Even if it were to be held, therefore, that the effect of the decree of November 27, 1939 must be limited to the invalidation of Sections 2, 4, 5, 6, 7 and 8 of the Act because the non-severability of the remaining sections was not there expressly considered, we are now required, in the present litigation, to interpret the Act to determine whether Sections 3, 9 and 10 are severable from the other sections which have been declared to be unconstitutional, and, for the reasons hereinbefore

[ 391 Pa. Page 626]

    stated, we are clearly of opinion that they are not.
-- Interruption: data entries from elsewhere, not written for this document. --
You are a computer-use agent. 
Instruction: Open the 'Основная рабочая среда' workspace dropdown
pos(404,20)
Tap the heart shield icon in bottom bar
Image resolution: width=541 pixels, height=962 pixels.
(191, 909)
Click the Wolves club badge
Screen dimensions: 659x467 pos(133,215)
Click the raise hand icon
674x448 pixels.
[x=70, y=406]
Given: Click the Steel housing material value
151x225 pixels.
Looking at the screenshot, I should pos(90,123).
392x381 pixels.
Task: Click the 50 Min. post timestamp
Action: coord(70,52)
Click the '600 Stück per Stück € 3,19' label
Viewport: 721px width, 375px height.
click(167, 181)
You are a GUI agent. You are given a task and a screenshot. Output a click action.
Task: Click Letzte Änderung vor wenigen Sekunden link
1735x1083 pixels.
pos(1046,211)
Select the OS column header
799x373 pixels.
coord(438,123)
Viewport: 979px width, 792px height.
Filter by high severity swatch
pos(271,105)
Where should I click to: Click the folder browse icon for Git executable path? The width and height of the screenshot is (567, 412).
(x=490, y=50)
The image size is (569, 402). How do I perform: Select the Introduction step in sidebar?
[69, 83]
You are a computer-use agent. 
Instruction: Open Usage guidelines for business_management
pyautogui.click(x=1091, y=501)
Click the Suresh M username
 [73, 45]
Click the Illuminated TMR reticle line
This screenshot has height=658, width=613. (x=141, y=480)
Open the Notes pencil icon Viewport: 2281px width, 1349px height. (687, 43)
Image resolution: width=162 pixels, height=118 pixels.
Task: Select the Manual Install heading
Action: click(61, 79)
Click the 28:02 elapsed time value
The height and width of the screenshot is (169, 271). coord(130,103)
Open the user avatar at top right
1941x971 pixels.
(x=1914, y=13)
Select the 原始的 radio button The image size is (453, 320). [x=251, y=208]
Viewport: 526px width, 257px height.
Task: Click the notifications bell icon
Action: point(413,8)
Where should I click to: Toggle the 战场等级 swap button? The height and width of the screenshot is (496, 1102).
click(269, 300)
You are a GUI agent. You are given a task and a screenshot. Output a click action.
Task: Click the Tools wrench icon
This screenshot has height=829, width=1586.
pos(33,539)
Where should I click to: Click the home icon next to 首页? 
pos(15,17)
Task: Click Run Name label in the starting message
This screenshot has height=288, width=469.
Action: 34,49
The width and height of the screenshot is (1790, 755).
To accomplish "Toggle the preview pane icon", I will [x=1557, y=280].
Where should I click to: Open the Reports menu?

Not only, therefore, because the decree of November 27, 1939, has remained unassailed for sixteen years, during which appellant and all other railroads in Pennsylvania have justifiably regarded it as a finality, but because, apart from and independently of the scope to be accorded to that decree, we are of opinion that the sections in controversy cannot be held to have survived the invalidation of the entire remainder of the regulatory provisions of the Act, it follows that the court below was in error in discharging appellant's complaint.

Mr. Justice COHEN took no part in the consideration or decision of this case.

Disposition

The decree is reversed, and the record is remanded with direction to enter an appropriate decree enjoining defendants therein from further proceeding in the Commission's inquiry and investigation. Each party to pay its own costs.